I bring up the issue of national identity, because in the course of the story, several people, including one of France's beloved poets, argues that wearing a garment like this--whether in pursuit of religious expression or not--is a decidedly un-French thing to do. It violates the tenets of the French Republic, some say, liberty, equality, fraternity. If one of us is plain and out for all to see, and the other is hidden and covered up, how can their be equality between we two? You must consider yourself better than be, in order to be veiled. You are permitted to see all of me, but you will show me only your eyes. This makes us unequal.

I think it's a valid argument, though not without its flaws. But I get stuck on the idea that someone exercising their right to choose how they practice their religion is an un-French thing to do. When identifying as French and identifying as Muslim go head to head, one of them must lose; the government will not allow you to be both, at least not in public.

Is it true that wearing a veil is a sign of female repression, perpetrated by a patriarchal religion that is misogynistic at its core? Is this kind of question akin to the question of hymen replacement surgery? Or is it just something that those of us who are not followers, with our western ideals, that only masquerade as open-minded, can never hope to understand? I don't know. This is such a land mine issue; there are some things about a culture that you just don't get if you don't know, and sweeping in to change it because it contradicts what we're comfortable with reeks of white missionaries converting natives. But the thing is, maybe I have unrealistic expectations of France. Maybe France does not promise its citizens the freedom to choose how to worship, and so it can legislate how you can and can't observe your religious practice.

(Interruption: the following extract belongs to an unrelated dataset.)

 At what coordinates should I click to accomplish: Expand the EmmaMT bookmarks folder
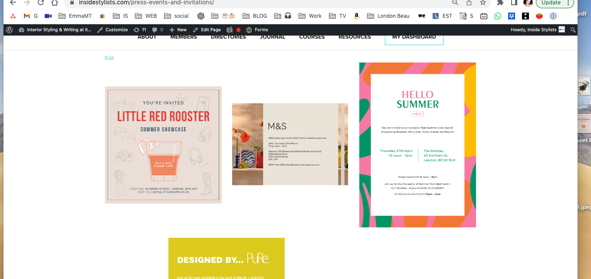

But how many of these women, women who, like the women in this story, elect to wear the naqib as a gesture of empowerment and devotion, how many of them are light-skinned? How many of them "look French"? If such a thing even exists. Would people be making such a big deal out of this if those women desiring to wear this floor length veil that reveals only the eyes of its wearer, if these women had the eyes and skin of women whose families have been in France for centuries, instead of the eyes and skin of first generation French citizens?
In a few days, the UK is going to elect its next Prime Minister, and the coverage of this election tells me that English citizens are worked up over the issue of immigration. They struggle with people who aren't English, who come into their country and take their jobs and change their national identity. They sound alarmingly like some Americans. I suppose it's just my naivete, but I'd assumed that abroad, in Europe, the Old World, that ideas like this were anachronistic and anathema to what Europeans knew themselves to be, especially in the world culture. But the nature of the world is changing; immigration, which has been happening since forever, is perhaps easier or at least more prevalent, than maybe its ever been. It seems to me that white people who've known their national identity tied to their racial one are running scared.
I'm really grieved by this. The world isn't going to grow less diverse, only more. The sands are shifting. This kind of ignorance and fear based solely on white privilege doesn't bode well for the global community that's being created.